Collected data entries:
========================================
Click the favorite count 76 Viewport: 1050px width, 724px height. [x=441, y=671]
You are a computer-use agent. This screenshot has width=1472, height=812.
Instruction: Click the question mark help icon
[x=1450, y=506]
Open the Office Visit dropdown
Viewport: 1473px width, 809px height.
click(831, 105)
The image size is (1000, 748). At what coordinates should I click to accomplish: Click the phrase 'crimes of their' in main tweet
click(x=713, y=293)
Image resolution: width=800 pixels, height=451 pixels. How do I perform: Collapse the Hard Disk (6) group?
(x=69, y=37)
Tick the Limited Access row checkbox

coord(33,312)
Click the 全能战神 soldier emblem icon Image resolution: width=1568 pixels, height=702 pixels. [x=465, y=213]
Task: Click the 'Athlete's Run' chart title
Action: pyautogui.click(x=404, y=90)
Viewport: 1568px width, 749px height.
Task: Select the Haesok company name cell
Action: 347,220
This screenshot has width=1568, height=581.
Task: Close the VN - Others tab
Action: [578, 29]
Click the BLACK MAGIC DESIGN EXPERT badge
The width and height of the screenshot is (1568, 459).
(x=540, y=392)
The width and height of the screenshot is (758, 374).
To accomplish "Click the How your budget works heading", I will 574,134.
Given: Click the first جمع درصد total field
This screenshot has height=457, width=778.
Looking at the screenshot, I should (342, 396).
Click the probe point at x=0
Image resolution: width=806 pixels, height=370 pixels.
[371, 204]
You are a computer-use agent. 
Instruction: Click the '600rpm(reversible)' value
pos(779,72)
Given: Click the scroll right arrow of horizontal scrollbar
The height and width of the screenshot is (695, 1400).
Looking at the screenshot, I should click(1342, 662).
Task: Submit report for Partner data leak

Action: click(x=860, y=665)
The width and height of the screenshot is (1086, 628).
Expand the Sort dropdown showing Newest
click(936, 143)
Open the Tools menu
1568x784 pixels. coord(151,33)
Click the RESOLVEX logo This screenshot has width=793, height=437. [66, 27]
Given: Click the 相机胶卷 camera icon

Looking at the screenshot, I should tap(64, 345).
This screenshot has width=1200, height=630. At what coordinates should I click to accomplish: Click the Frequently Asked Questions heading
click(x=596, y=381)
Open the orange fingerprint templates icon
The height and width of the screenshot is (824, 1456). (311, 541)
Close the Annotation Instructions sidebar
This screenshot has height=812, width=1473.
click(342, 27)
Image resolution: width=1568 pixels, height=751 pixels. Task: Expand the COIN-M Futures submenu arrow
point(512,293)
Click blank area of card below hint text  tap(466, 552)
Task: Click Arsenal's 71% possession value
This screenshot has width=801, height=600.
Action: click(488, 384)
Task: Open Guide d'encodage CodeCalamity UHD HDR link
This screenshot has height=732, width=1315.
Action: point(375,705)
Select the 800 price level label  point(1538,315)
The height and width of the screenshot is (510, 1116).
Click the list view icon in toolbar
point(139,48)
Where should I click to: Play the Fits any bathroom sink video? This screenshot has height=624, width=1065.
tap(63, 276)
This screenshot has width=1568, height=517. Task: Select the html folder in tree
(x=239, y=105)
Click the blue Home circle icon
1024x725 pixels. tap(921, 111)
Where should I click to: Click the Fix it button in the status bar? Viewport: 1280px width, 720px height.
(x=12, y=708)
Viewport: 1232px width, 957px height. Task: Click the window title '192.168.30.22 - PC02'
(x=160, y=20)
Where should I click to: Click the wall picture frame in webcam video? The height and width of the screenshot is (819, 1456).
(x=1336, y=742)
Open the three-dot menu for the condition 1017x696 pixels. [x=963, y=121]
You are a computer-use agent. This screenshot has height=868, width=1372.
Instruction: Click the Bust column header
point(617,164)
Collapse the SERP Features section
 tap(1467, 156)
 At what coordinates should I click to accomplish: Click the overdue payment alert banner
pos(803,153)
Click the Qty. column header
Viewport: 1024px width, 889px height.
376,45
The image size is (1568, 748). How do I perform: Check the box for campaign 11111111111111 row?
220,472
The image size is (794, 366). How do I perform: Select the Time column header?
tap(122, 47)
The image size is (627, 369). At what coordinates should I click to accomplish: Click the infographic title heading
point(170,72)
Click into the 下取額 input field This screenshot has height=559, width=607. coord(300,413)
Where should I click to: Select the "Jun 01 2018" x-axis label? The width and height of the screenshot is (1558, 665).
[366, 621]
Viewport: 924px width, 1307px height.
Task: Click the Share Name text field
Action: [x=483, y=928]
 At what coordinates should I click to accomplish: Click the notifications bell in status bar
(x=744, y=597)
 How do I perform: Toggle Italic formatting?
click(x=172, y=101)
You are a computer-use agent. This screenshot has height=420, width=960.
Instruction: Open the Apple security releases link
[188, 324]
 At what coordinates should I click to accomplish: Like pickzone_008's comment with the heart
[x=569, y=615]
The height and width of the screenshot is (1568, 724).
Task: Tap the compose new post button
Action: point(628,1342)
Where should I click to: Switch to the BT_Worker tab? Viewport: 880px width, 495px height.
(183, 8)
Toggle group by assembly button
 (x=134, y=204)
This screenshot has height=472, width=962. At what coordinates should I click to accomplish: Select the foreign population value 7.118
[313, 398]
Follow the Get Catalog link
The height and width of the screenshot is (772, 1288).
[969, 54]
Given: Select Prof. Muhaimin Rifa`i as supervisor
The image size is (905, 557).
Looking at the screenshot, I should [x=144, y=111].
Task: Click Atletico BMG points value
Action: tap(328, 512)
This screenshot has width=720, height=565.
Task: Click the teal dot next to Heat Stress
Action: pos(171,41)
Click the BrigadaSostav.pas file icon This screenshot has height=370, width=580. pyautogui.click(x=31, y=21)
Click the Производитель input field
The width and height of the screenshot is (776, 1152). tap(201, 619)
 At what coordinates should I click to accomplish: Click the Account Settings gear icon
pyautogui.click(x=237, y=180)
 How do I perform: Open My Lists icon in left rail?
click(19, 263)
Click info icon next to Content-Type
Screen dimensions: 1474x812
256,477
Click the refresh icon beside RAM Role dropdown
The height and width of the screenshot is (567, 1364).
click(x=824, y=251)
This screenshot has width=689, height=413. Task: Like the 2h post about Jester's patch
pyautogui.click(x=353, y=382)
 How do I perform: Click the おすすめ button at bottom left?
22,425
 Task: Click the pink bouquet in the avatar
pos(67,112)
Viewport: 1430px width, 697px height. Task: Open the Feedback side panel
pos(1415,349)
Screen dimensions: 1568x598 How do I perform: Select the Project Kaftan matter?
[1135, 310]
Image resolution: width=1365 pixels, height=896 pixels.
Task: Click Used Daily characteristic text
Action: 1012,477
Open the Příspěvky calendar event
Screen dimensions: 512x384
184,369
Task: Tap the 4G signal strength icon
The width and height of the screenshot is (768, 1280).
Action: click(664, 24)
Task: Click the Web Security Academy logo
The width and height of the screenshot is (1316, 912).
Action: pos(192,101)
========================================
Render the whole set of entries again, exactly as given.

Click the favorite count 76 Viewport: 1050px width, 724px height. [x=441, y=671]
You are a computer-use agent. This screenshot has width=1472, height=812.
Instruction: Click the question mark help icon
[x=1450, y=506]
Open the Office Visit dropdown
Viewport: 1473px width, 809px height.
click(831, 105)
The image size is (1000, 748). At what coordinates should I click to accomplish: Click the phrase 'crimes of their' in main tweet
click(x=713, y=293)
Image resolution: width=800 pixels, height=451 pixels. How do I perform: Collapse the Hard Disk (6) group?
(x=69, y=37)
Tick the Limited Access row checkbox

coord(33,312)
Click the 全能战神 soldier emblem icon Image resolution: width=1568 pixels, height=702 pixels. [x=465, y=213]
Task: Click the 'Athlete's Run' chart title
Action: pyautogui.click(x=404, y=90)
Viewport: 1568px width, 749px height.
Task: Select the Haesok company name cell
Action: 347,220
This screenshot has width=1568, height=581.
Task: Close the VN - Others tab
Action: [578, 29]
Click the BLACK MAGIC DESIGN EXPERT badge
The width and height of the screenshot is (1568, 459).
(x=540, y=392)
The width and height of the screenshot is (758, 374).
To accomplish "Click the How your budget works heading", I will 574,134.
Given: Click the first جمع درصد total field
This screenshot has height=457, width=778.
Looking at the screenshot, I should (342, 396).
Click the probe point at x=0
Image resolution: width=806 pixels, height=370 pixels.
[371, 204]
You are a computer-use agent. 
Instruction: Click the '600rpm(reversible)' value
pos(779,72)
Given: Click the scroll right arrow of horizontal scrollbar
The height and width of the screenshot is (695, 1400).
Looking at the screenshot, I should click(1342, 662).
Task: Submit report for Partner data leak

Action: click(x=860, y=665)
The width and height of the screenshot is (1086, 628).
Expand the Sort dropdown showing Newest
click(936, 143)
Open the Tools menu
1568x784 pixels. coord(151,33)
Click the RESOLVEX logo This screenshot has width=793, height=437. [66, 27]
Given: Click the 相机胶卷 camera icon

Looking at the screenshot, I should tap(64, 345).
This screenshot has width=1200, height=630. At what coordinates should I click to accomplish: Click the Frequently Asked Questions heading
click(x=596, y=381)
Open the orange fingerprint templates icon
The height and width of the screenshot is (824, 1456). (311, 541)
Close the Annotation Instructions sidebar
This screenshot has height=812, width=1473.
click(342, 27)
Image resolution: width=1568 pixels, height=751 pixels. Task: Expand the COIN-M Futures submenu arrow
point(512,293)
Click blank area of card below hint text  tap(466, 552)
Task: Click Arsenal's 71% possession value
This screenshot has width=801, height=600.
Action: click(488, 384)
Task: Open Guide d'encodage CodeCalamity UHD HDR link
This screenshot has height=732, width=1315.
Action: point(375,705)
Select the 800 price level label  point(1538,315)
The height and width of the screenshot is (510, 1116).
Click the list view icon in toolbar
point(139,48)
Where should I click to: Play the Fits any bathroom sink video? This screenshot has height=624, width=1065.
tap(63, 276)
This screenshot has width=1568, height=517. Task: Select the html folder in tree
(x=239, y=105)
Click the blue Home circle icon
1024x725 pixels. tap(921, 111)
Where should I click to: Click the Fix it button in the status bar? Viewport: 1280px width, 720px height.
(x=12, y=708)
Viewport: 1232px width, 957px height. Task: Click the window title '192.168.30.22 - PC02'
(x=160, y=20)
Where should I click to: Click the wall picture frame in webcam video? The height and width of the screenshot is (819, 1456).
(x=1336, y=742)
Open the three-dot menu for the condition 1017x696 pixels. [x=963, y=121]
You are a computer-use agent. This screenshot has height=868, width=1372.
Instruction: Click the Bust column header
point(617,164)
Collapse the SERP Features section
 tap(1467, 156)
 At what coordinates should I click to accomplish: Click the overdue payment alert banner
pos(803,153)
Click the Qty. column header
Viewport: 1024px width, 889px height.
376,45
The image size is (1568, 748). How do I perform: Check the box for campaign 11111111111111 row?
220,472
The image size is (794, 366). How do I perform: Select the Time column header?
tap(122, 47)
The image size is (627, 369). At what coordinates should I click to accomplish: Click the infographic title heading
point(170,72)
Click into the 下取額 input field This screenshot has height=559, width=607. coord(300,413)
Where should I click to: Select the "Jun 01 2018" x-axis label? The width and height of the screenshot is (1558, 665).
[366, 621]
Viewport: 924px width, 1307px height.
Task: Click the Share Name text field
Action: [x=483, y=928]
 At what coordinates should I click to accomplish: Click the notifications bell in status bar
(x=744, y=597)
 How do I perform: Toggle Italic formatting?
click(x=172, y=101)
You are a computer-use agent. This screenshot has height=420, width=960.
Instruction: Open the Apple security releases link
[188, 324]
 At what coordinates should I click to accomplish: Like pickzone_008's comment with the heart
[x=569, y=615]
The height and width of the screenshot is (1568, 724).
Task: Tap the compose new post button
Action: point(628,1342)
Where should I click to: Switch to the BT_Worker tab? Viewport: 880px width, 495px height.
(183, 8)
Toggle group by assembly button
 (x=134, y=204)
This screenshot has height=472, width=962. At what coordinates should I click to accomplish: Select the foreign population value 7.118
[313, 398]
Follow the Get Catalog link
The height and width of the screenshot is (772, 1288).
[969, 54]
Given: Select Prof. Muhaimin Rifa`i as supervisor
The image size is (905, 557).
Looking at the screenshot, I should [x=144, y=111].
Task: Click Atletico BMG points value
Action: tap(328, 512)
This screenshot has width=720, height=565.
Task: Click the teal dot next to Heat Stress
Action: pos(171,41)
Click the BrigadaSostav.pas file icon This screenshot has height=370, width=580. pyautogui.click(x=31, y=21)
Click the Производитель input field
The width and height of the screenshot is (776, 1152). tap(201, 619)
 At what coordinates should I click to accomplish: Click the Account Settings gear icon
pyautogui.click(x=237, y=180)
 How do I perform: Open My Lists icon in left rail?
click(19, 263)
Click info icon next to Content-Type
Screen dimensions: 1474x812
256,477
Click the refresh icon beside RAM Role dropdown
The height and width of the screenshot is (567, 1364).
click(x=824, y=251)
This screenshot has width=689, height=413. Task: Like the 2h post about Jester's patch
pyautogui.click(x=353, y=382)
 How do I perform: Click the おすすめ button at bottom left?
22,425
 Task: Click the pink bouquet in the avatar
pos(67,112)
Viewport: 1430px width, 697px height. Task: Open the Feedback side panel
pos(1415,349)
Screen dimensions: 1568x598 How do I perform: Select the Project Kaftan matter?
[1135, 310]
Image resolution: width=1365 pixels, height=896 pixels.
Task: Click Used Daily characteristic text
Action: 1012,477
Open the Příspěvky calendar event
Screen dimensions: 512x384
184,369
Task: Tap the 4G signal strength icon
The width and height of the screenshot is (768, 1280).
Action: click(664, 24)
Task: Click the Web Security Academy logo
The width and height of the screenshot is (1316, 912).
Action: pos(192,101)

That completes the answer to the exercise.